The "HacktoberFest" created by DigitalOcean is resulting in an enormous number of spammy pull requests. Open source maintainers are already taxed for time, and the additional workload of filtering out these spam requests will add to their workload.
Examples:
- https://github.com/search?q=amazing+project&type=issues
- https://github.com/search?q=is%3Apr+is%3Aclosed+label%3Ainvalid+created%3A%3E%3D2020-09-30
- https://github.com/search?q=is%3Apr+is%3Aclosed+label%3Aspam+created%3A%3E%3D2020-09-30
- https://github.com/phpmyadmin/website/pulls?q=is%3Apr+is%3Aclosed
Since Github doesn't offer a way to auto-detect spam PRs, and Digital Ocean doesn't appear interested in changing incentives, it sounds like it is up to someone else to figure out a solution.
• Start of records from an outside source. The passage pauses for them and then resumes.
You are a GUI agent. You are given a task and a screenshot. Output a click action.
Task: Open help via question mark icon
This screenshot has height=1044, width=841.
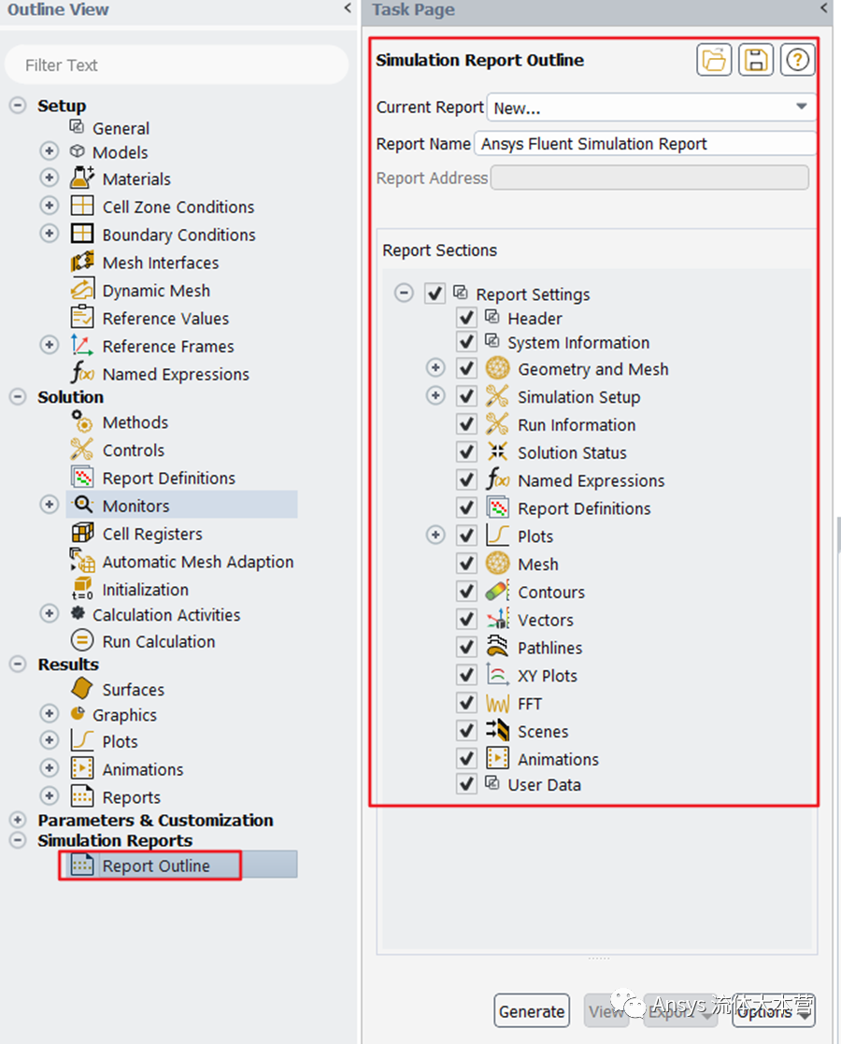click(797, 61)
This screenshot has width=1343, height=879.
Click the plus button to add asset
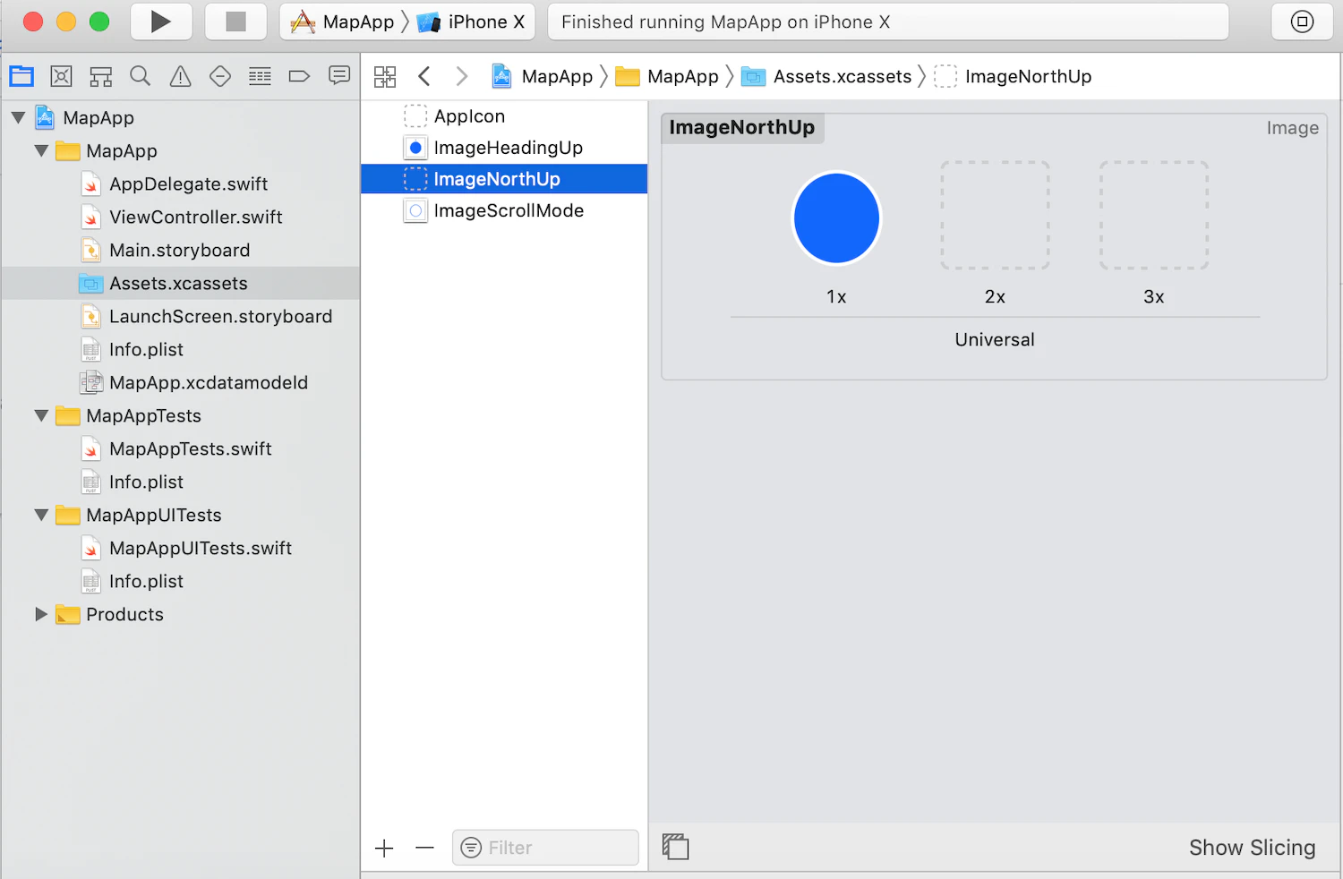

I am thinking of making a Github app/bot thing that will operate during ~October and check all new pull requests to your repo.
Most of the pull requests have similar formats, or trivial changes that are not useful. I think that an app/bot thing could detect ~70% of them with enough accuracy to auto-label as spam and then close.
The bot could also leave a comment that is essentially "Your PR looked like spam, sorry if that's not true, please take this recaptcha test to prove you are not a bot."
If there was a recaptcha, then I think the spam checking could be a little looser, so that it would flag some things as spam that weren't actually spam--if it was by a real person, they could prove it pretty easily.
Once the recaptcha test (or whatever) was passed, the PR would re-open and the spam tag would be removed.
As an app, based on my reading of the Github docs, you would need to give this app the following scopes to do the things in the proposal:
public_repo- Limits access to public repositories. That includes read/write access to code, commit statuses, repository projects, collaborators, and deployment statuses for public repositories and organizations.
One other permission might be notifications, which would be used by the bot to remove notifications from
your notification center for any PR that's marked as spam.\
The permission for notifications says:
Grants:
read access to a user's notifications
mark as read access to threads
watch and unwatch access to a repository, and
read, write, and delete access to thread subscriptions.
Would you, as an open source maintainer, be interested in such a tool?